_PROVIDED MATERIAL:_
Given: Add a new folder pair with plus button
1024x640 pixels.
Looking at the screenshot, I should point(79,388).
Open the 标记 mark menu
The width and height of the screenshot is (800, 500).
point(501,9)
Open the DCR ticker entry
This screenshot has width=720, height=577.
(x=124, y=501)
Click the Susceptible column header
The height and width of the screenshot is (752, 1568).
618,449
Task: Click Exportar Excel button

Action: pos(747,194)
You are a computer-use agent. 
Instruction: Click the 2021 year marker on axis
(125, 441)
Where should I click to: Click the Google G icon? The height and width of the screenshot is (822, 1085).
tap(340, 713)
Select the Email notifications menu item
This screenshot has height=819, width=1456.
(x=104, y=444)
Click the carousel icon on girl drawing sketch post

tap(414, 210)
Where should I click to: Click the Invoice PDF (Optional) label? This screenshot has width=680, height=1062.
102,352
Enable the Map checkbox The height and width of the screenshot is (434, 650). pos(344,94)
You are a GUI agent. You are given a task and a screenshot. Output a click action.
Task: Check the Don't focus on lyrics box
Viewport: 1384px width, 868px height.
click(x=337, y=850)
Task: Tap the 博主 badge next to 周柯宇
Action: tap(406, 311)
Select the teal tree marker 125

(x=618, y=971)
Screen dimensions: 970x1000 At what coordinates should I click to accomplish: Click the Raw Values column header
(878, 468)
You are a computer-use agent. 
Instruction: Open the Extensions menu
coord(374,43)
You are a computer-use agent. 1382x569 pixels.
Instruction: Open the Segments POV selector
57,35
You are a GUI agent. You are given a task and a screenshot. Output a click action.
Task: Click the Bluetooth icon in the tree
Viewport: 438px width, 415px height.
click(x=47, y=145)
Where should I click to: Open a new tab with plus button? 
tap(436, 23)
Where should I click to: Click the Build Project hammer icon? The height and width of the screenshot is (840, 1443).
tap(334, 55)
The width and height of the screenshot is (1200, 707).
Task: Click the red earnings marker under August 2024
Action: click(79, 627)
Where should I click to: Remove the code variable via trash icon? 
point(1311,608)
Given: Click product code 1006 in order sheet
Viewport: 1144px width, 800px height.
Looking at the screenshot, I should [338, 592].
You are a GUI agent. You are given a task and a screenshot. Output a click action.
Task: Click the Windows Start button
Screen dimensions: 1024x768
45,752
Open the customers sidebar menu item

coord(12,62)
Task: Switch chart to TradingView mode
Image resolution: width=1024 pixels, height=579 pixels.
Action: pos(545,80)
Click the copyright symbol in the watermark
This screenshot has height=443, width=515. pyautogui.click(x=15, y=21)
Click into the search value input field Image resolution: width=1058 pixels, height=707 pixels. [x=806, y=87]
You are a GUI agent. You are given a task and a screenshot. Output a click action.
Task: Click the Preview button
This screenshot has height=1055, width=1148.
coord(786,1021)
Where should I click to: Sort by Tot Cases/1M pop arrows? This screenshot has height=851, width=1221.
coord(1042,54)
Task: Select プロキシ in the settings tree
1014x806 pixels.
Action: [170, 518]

_WHAT YOU HAVE TO DO:_ Write out again every entry above, exactly as given.

_EXERCISE RESULT:_
Given: Add a new folder pair with plus button
1024x640 pixels.
Looking at the screenshot, I should point(79,388).
Open the 标记 mark menu
The width and height of the screenshot is (800, 500).
point(501,9)
Open the DCR ticker entry
This screenshot has width=720, height=577.
(x=124, y=501)
Click the Susceptible column header
The height and width of the screenshot is (752, 1568).
618,449
Task: Click Exportar Excel button

Action: pos(747,194)
You are a computer-use agent. 
Instruction: Click the 2021 year marker on axis
(125, 441)
Where should I click to: Click the Google G icon? The height and width of the screenshot is (822, 1085).
tap(340, 713)
Select the Email notifications menu item
This screenshot has height=819, width=1456.
(x=104, y=444)
Click the carousel icon on girl drawing sketch post

tap(414, 210)
Where should I click to: Click the Invoice PDF (Optional) label? This screenshot has width=680, height=1062.
102,352
Enable the Map checkbox The height and width of the screenshot is (434, 650). pos(344,94)
You are a GUI agent. You are given a task and a screenshot. Output a click action.
Task: Check the Don't focus on lyrics box
Viewport: 1384px width, 868px height.
click(x=337, y=850)
Task: Tap the 博主 badge next to 周柯宇
Action: tap(406, 311)
Select the teal tree marker 125

(x=618, y=971)
Screen dimensions: 970x1000 At what coordinates should I click to accomplish: Click the Raw Values column header
(878, 468)
You are a computer-use agent. 
Instruction: Open the Extensions menu
coord(374,43)
You are a computer-use agent. 1382x569 pixels.
Instruction: Open the Segments POV selector
57,35
You are a GUI agent. You are given a task and a screenshot. Output a click action.
Task: Click the Bluetooth icon in the tree
Viewport: 438px width, 415px height.
click(x=47, y=145)
Where should I click to: Open a new tab with plus button? 
tap(436, 23)
Where should I click to: Click the Build Project hammer icon? The height and width of the screenshot is (840, 1443).
tap(334, 55)
The width and height of the screenshot is (1200, 707).
Task: Click the red earnings marker under August 2024
Action: click(79, 627)
Where should I click to: Remove the code variable via trash icon? 
point(1311,608)
Given: Click product code 1006 in order sheet
Viewport: 1144px width, 800px height.
Looking at the screenshot, I should [338, 592].
You are a GUI agent. You are given a task and a screenshot. Output a click action.
Task: Click the Windows Start button
Screen dimensions: 1024x768
45,752
Open the customers sidebar menu item

coord(12,62)
Task: Switch chart to TradingView mode
Image resolution: width=1024 pixels, height=579 pixels.
Action: pos(545,80)
Click the copyright symbol in the watermark
This screenshot has height=443, width=515. pyautogui.click(x=15, y=21)
Click into the search value input field Image resolution: width=1058 pixels, height=707 pixels. [x=806, y=87]
You are a GUI agent. You are given a task and a screenshot. Output a click action.
Task: Click the Preview button
This screenshot has height=1055, width=1148.
coord(786,1021)
Where should I click to: Sort by Tot Cases/1M pop arrows? This screenshot has height=851, width=1221.
coord(1042,54)
Task: Select プロキシ in the settings tree
1014x806 pixels.
Action: [170, 518]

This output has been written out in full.